A good summary of this issue:
“The rising rate of low-birthweight births in the United States is a vexing and persistent medical
and social problem—but not an unsolvable one. There is growing consensus that the complex
issues surrounding LBW and preterm births call for a broad strategy, one that addresses a wide
range of risk factors. Just-in-time solutions—those introduced during pregnancy—are not
sufficient. Preventing LBW requires a lifespan approach to the health of women and men, one
that takes full account of socioeconomic and environmental as well as medical issues and
incorporates powerful public education campaigns (Johnson et al., 2006).”
So is prenatal care a good thing.
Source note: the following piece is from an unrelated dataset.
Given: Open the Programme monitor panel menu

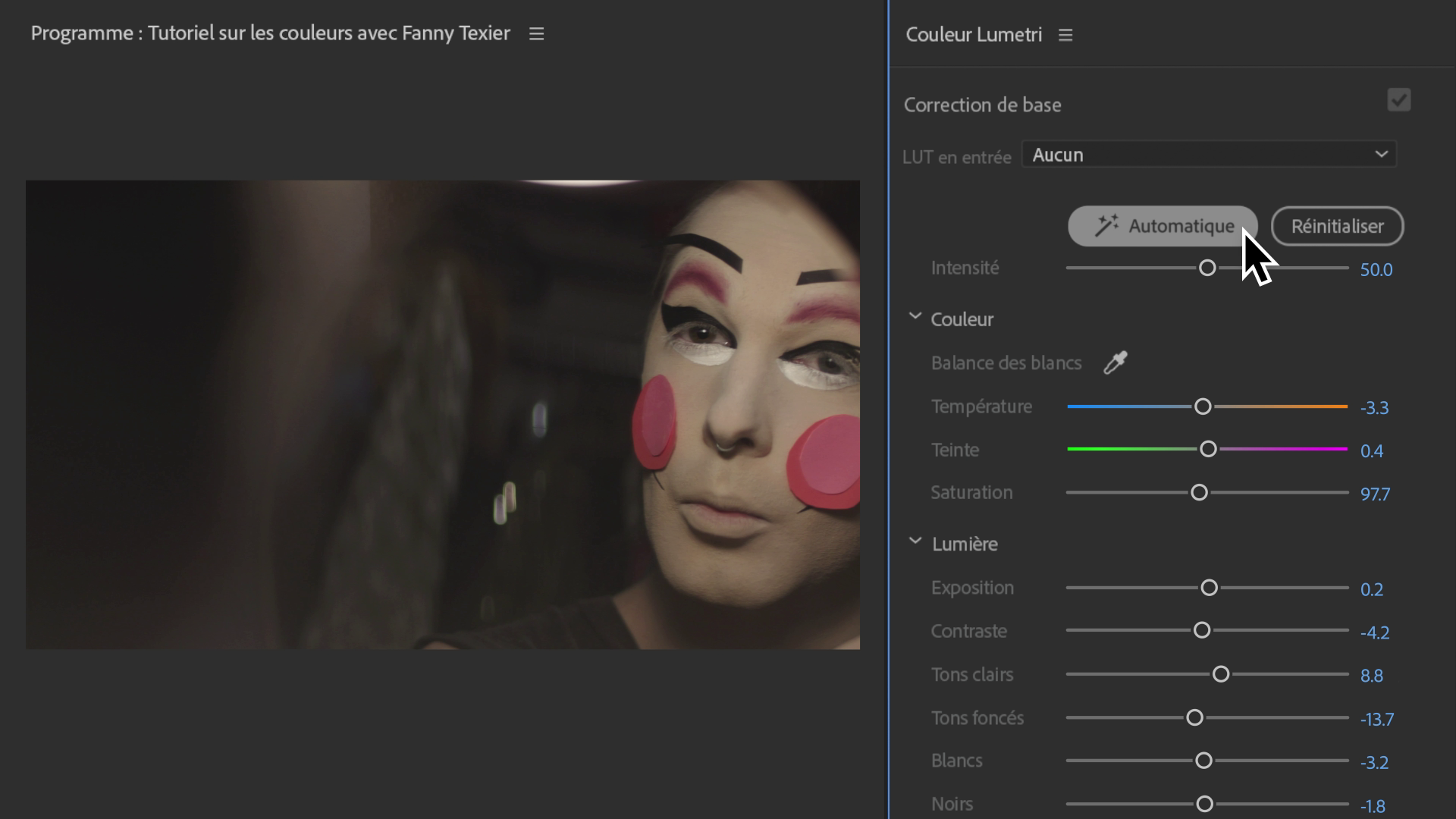Looking at the screenshot, I should [x=536, y=34].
More than likely. Is it one of the three most important issues confronting the public health? Don’t think the evidence supports that.

    Philip Alcabes says:

    We’re agreed that prenatal care is a good idea. You ask, skeptically, if it’s one of the three most important issues confronting public health. I concur in your skepticism — essentially because impairment of the public’s health is so dramatically influenced by wealth disparity and ancillary structural problems (e.g., housing inadequacy) that it’s impossible to know what else would be important. All determinants are overshadowed by the problem of poverty.
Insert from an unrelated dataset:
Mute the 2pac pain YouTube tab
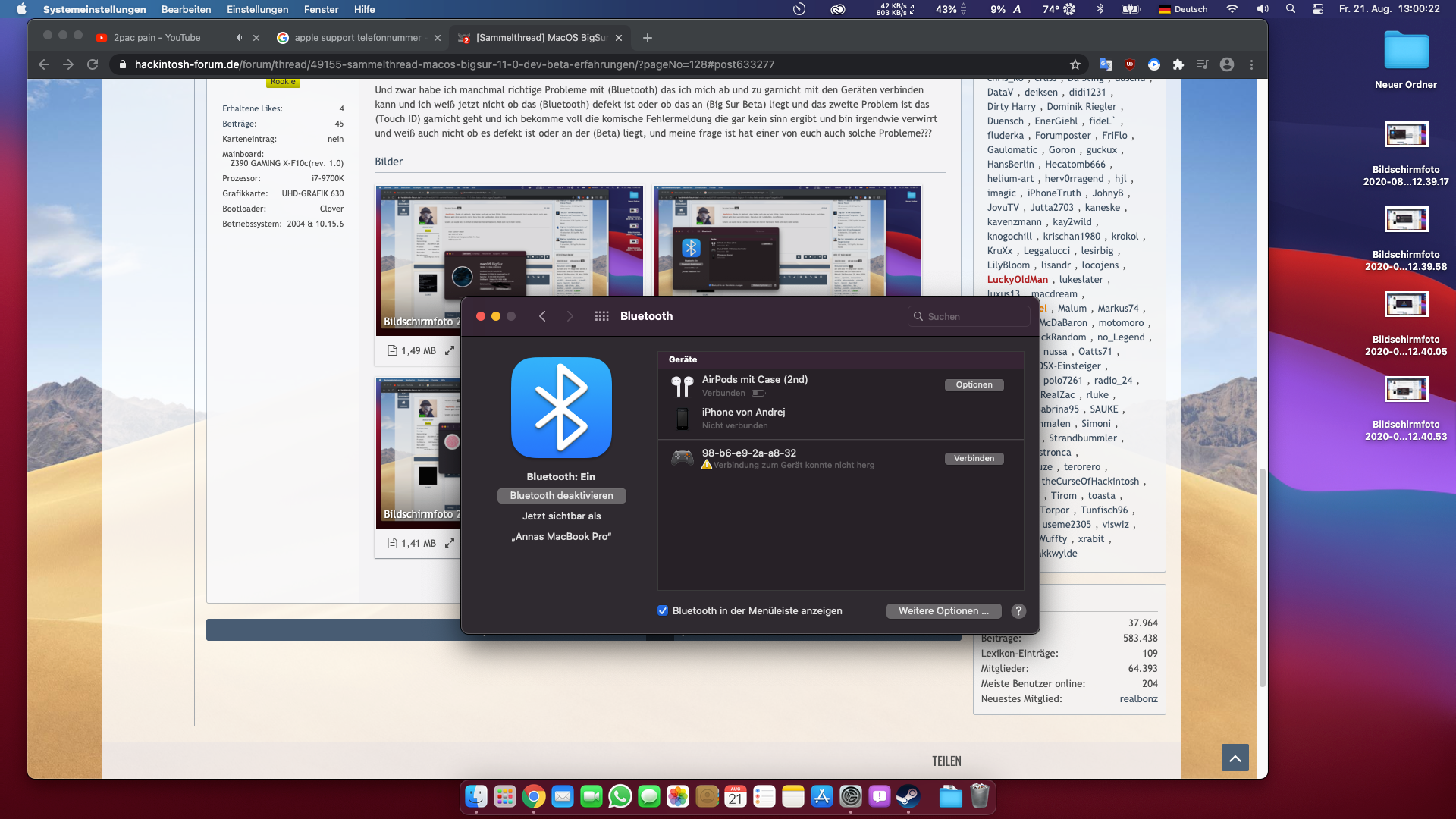1456x819 pixels. coord(240,38)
    The question I posed is a little different: I wondered, in the light of the finding that people are living longer than ever, what accounts for differences between wealthy populations and poor ones in life expectancy. Okay, one answer is obvious: the rich people are richer. What about the rest? Part of the difference is clearly infant mortality. Beyond funding for medical facilities, what else makes a difference to infant mortality? Prenatal care, including nutrition and simple safety for the mother.

    So no claim here that prenatal care is one of the most important solutions to public health problems. Rather, a simpler statement that it’s one of the (few) things that can be done to overcome differences in average lifespan between the wealthy and the not-wealthy.

Geof says:

I was having a brief look at your book and thought I would see what else you were writing about. Unfortunately you hang around with some strange bedfellows. Anyone who quotes Spiked Online should recognise that this bunch of reactionaries (formerly Trotskyites) have been harping on about the public being scared into supporting public health measures for years is their way of destabilising public health.
I had supposed you were offering us something better and slightly more refined. By the way they are funded – and to use the expression again – ‘in bed with’ corporations who sell us the junk that they (and since you agree with them ‘you’) tell us does people no harm. This is shameful of course but entirely fits in with their ideological system. They are not as whacky as Lyndon LaRouche but certainly travel in the same direction. If LaRouche was less mad these same companies would be supporting him in the US.

Of course population weight does matter, salt matters, etc. (and you should really check on the evidence before looking such a nincompoop) and I agree — lecturing people does nothing. Of course inequality should be addressed but tell me who else but the public health movement talks about equality?

If you want to associate yourself with reactionary contrarians that is fine. But don’t expect anyone in the public health movement in the US or internationally will give much credence to your ideas. That’s a pity because I had hoped you had something novel to say.

    Philip Alcabes says:

    You and I agree that reducing inequality ought to be a goal of public policy, Geof. Even if rejecting the received wisdom on risk makes me seem (as you say) a nincompoop, I stand by my epidemiologic assessments and my analysis of the failures of risk-reduction rhetoric to address more fundamental problems, like poverty. I’m pleased to know you read some of my book, and that it stimulated your interest enough for you to take a look at the blog. So, welcome.